"The spirit of emancipation has... touched deep the nerves of truth [but it also reflects]... the blind side of our age, and the cost of the blindness; [and] a perhaps fatal stupidity intertwined with our enlightenment. The idea of emancipation, after all, has to do with an escape from bonds, not a strengthening of bonds. Emancipation has to do with power, not love... I don't think it's a coincidence...that more and more people are living alone these days... [There is a] general sense of the transformation of our society from one that strengthens the bonds between people to one that is, at best, indifferent to them; a sense of an inevitable fraying of the net connections between people at many critical intersections, of which the marital knot is only one... If one examines these points of disintegration separately one finds they have a common cause—the overriding value placed on the idea of individual emancipation and fulfillment, in the light of which, more and more, the old bonds are seen not as enriching but as confining. We are coming to look upon life as a lone adventure, a great personal odyssey, and there is much in this view that is exhilarating and strengthening, but we seem to be carrying it to such an extreme that if each of us is an Odysseus, he is an Odysseus with no Telemachus to pursue him, with no Ithaca to long for, with no Penelope to return to—an Odysseus on a long journey that has been rendered pointless by becoming limitless."

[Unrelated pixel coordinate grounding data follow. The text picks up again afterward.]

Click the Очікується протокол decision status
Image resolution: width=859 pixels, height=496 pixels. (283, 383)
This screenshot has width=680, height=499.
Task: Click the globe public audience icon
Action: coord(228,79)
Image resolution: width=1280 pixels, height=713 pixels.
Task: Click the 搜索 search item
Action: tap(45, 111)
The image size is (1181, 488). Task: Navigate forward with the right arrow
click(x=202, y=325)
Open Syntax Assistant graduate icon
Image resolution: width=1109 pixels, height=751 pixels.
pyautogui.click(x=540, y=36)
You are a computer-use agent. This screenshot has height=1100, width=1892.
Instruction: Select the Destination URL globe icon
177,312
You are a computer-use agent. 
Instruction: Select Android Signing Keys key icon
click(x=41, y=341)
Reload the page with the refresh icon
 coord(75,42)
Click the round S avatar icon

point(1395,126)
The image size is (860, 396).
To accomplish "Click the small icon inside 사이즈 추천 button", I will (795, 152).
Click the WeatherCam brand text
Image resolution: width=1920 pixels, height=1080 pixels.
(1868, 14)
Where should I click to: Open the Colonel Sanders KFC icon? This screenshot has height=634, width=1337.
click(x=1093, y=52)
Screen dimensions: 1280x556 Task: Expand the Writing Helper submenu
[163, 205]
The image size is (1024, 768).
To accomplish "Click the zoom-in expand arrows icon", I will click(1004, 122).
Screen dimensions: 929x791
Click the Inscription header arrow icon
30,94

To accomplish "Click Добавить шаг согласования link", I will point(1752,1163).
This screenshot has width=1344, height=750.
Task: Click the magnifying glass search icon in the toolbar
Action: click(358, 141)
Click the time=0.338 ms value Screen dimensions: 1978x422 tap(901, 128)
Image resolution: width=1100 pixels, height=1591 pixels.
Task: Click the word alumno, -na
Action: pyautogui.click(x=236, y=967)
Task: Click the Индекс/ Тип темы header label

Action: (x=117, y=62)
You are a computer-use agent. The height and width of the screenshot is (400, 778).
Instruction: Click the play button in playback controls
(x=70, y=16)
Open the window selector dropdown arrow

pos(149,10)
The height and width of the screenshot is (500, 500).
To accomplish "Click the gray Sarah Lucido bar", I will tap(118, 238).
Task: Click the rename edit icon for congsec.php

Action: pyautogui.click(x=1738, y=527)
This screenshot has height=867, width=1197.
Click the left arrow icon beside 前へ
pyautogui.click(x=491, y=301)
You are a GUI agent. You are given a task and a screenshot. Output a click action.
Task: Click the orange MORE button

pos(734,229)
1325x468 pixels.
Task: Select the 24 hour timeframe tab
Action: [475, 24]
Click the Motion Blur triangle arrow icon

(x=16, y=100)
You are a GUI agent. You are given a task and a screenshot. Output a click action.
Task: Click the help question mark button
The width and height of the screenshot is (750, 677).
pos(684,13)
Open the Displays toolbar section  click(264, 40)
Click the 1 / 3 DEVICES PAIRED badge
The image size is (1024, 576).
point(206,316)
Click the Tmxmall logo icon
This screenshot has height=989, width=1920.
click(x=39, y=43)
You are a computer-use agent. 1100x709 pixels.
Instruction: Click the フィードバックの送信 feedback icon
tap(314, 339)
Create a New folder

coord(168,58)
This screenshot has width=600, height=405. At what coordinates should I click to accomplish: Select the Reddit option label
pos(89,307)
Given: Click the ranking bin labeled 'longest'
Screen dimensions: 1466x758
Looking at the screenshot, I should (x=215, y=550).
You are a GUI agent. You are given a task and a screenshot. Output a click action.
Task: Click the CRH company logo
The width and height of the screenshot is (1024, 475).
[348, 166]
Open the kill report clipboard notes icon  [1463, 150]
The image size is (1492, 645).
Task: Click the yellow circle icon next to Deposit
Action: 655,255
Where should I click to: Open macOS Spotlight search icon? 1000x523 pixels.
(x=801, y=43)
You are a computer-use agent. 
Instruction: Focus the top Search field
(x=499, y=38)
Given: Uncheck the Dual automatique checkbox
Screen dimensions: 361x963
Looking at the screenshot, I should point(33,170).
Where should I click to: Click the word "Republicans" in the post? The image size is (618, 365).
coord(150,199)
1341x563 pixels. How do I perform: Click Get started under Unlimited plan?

That last line stings, doesn't it? But yet I wonder if it will continue to ring true as a theme for our generation in some future's hindsight. The more I observe, the more I sense this theme.
2 comments:
This gave me chills.
Wow. Thanks for this quote. I think dad could use this for some future talk. I know we feel everything E.Holland is commenting on has been what we have observed over our married life. Almost too sad for words as see people search for happiness and contentment in all the wrong places.